Some cops really do enjoy hurting black and brown folk—but if you ask, who could possibly enjoy doing something like that, you are asking the wrong question. I think of myself an idealistic pragmatist, a patriot, except when grandma asks whether I’m Puerto Rican or American, then of course I say “Boriqua hasta la muerte, abuela!” with my clenched fist in the air. (She doesn’t quite get the concept that Puerto Ricans are American citizens). Isn’t it about power? Eugenio was always better than me at standing up to racists.
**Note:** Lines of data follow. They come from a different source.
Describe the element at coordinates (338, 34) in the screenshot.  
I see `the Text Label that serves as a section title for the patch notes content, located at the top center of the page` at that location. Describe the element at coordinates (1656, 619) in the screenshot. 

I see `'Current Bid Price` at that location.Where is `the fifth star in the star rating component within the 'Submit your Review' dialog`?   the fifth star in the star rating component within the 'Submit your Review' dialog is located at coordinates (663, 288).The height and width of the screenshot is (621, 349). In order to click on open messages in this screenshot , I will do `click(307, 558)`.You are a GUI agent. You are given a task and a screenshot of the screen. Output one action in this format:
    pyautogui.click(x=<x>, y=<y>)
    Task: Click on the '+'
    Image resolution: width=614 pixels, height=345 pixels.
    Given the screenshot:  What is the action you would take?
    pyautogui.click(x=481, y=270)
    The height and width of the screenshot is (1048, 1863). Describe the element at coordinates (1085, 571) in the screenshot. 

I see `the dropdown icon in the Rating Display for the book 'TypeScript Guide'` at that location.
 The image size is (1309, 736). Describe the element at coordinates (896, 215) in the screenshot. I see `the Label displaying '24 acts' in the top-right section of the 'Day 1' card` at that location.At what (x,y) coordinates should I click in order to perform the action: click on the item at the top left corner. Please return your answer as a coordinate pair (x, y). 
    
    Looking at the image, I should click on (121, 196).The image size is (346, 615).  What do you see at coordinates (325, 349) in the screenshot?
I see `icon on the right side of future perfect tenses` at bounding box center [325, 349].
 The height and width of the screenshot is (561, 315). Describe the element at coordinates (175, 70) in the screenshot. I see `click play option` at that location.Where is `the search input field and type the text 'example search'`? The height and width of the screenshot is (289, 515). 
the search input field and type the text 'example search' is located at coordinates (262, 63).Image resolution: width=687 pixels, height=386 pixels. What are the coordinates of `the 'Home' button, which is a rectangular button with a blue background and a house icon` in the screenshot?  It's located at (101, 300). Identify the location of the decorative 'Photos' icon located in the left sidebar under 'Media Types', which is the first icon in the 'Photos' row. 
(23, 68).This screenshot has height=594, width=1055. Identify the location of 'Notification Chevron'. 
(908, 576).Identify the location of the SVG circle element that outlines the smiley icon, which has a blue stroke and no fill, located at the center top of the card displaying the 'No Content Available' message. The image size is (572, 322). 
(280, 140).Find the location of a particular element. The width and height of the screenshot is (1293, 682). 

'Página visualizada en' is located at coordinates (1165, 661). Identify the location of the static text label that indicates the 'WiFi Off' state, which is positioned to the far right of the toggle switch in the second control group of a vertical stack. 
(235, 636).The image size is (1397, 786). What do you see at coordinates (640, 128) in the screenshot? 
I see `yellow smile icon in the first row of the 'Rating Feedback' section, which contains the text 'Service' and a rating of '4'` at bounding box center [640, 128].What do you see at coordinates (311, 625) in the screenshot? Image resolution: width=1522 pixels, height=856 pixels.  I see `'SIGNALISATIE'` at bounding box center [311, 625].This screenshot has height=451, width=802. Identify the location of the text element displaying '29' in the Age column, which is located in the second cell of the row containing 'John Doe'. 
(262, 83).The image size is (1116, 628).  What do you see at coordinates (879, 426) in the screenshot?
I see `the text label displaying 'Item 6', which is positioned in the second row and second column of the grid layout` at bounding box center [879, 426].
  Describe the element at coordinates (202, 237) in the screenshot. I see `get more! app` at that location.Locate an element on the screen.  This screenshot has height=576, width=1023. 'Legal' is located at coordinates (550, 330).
The U.S. is an unmovable object being slammed by the unstoppable forces of change, evolution and good ‘ol cosmic karma and I am a law abiding minority—except for in my soul, right in the center of my essence, is a bit of reckoning, recklessness, a patient knowing. Another bullet off his shoulder, another in his chest. Then he’s drifting away, (Papi;Eugenio) his life draining out before him as he disappears, forsaken. Another day in America. The dream, the experiment, the melting pot of humanity simmering under the violent flames of isms —it burns to touch, to taste. I emerge from my hiding place. Swish, go my Nikes on the puddled pavement. “Hasta la victoria, siempre!!!!” I shout. Hate is a bullet in my belly.